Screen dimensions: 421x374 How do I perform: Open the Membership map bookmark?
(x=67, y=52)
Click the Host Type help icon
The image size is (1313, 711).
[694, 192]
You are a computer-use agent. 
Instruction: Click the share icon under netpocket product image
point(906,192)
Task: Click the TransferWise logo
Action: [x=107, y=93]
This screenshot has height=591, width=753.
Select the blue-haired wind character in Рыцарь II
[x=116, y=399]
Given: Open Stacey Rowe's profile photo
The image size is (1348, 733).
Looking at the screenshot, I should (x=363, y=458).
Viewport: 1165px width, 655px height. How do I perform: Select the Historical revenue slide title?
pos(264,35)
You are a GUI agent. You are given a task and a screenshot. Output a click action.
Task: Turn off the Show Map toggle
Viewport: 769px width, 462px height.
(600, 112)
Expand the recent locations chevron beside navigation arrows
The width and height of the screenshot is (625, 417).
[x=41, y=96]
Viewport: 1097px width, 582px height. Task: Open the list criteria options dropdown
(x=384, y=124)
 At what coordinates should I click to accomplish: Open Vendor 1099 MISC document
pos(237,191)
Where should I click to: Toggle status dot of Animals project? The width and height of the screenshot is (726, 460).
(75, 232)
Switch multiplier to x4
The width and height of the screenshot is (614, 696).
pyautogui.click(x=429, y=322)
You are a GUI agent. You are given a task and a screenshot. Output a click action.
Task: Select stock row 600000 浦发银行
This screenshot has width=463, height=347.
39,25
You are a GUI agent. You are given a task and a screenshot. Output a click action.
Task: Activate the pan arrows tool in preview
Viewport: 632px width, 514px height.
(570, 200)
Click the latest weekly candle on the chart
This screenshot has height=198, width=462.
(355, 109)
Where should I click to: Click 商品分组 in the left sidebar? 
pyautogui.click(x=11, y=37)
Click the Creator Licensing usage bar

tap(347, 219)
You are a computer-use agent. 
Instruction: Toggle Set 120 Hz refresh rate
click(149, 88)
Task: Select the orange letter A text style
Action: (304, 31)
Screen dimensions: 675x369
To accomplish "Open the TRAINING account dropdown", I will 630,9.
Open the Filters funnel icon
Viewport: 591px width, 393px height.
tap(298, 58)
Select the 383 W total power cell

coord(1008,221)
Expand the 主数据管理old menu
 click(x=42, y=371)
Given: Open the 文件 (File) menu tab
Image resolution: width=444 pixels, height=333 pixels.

-------

_Task statement_: Restate the records above word for word.

_Answer_:
Screen dimensions: 421x374 How do I perform: Open the Membership map bookmark?
(x=67, y=52)
Click the Host Type help icon
The image size is (1313, 711).
[694, 192]
You are a computer-use agent. 
Instruction: Click the share icon under netpocket product image
point(906,192)
Task: Click the TransferWise logo
Action: [x=107, y=93]
This screenshot has height=591, width=753.
Select the blue-haired wind character in Рыцарь II
[x=116, y=399]
Given: Open Stacey Rowe's profile photo
The image size is (1348, 733).
Looking at the screenshot, I should (x=363, y=458).
Viewport: 1165px width, 655px height. How do I perform: Select the Historical revenue slide title?
pos(264,35)
You are a GUI agent. You are given a task and a screenshot. Output a click action.
Task: Turn off the Show Map toggle
Viewport: 769px width, 462px height.
(600, 112)
Expand the recent locations chevron beside navigation arrows
The width and height of the screenshot is (625, 417).
[x=41, y=96]
Viewport: 1097px width, 582px height. Task: Open the list criteria options dropdown
(x=384, y=124)
 At what coordinates should I click to accomplish: Open Vendor 1099 MISC document
pos(237,191)
Where should I click to: Toggle status dot of Animals project? The width and height of the screenshot is (726, 460).
(75, 232)
Switch multiplier to x4
The width and height of the screenshot is (614, 696).
pyautogui.click(x=429, y=322)
You are a GUI agent. You are given a task and a screenshot. Output a click action.
Task: Select stock row 600000 浦发银行
This screenshot has width=463, height=347.
39,25
You are a GUI agent. You are given a task and a screenshot. Output a click action.
Task: Activate the pan arrows tool in preview
Viewport: 632px width, 514px height.
(570, 200)
Click the latest weekly candle on the chart
This screenshot has height=198, width=462.
(355, 109)
Where should I click to: Click 商品分组 in the left sidebar? 
pyautogui.click(x=11, y=37)
Click the Creator Licensing usage bar

tap(347, 219)
You are a computer-use agent. 
Instruction: Toggle Set 120 Hz refresh rate
click(149, 88)
Task: Select the orange letter A text style
Action: (304, 31)
Screen dimensions: 675x369
To accomplish "Open the TRAINING account dropdown", I will 630,9.
Open the Filters funnel icon
Viewport: 591px width, 393px height.
tap(298, 58)
Select the 383 W total power cell

coord(1008,221)
Expand the 主数据管理old menu
 click(x=42, y=371)
Given: Open the 文件 (File) menu tab
Image resolution: width=444 pixels, height=333 pixels.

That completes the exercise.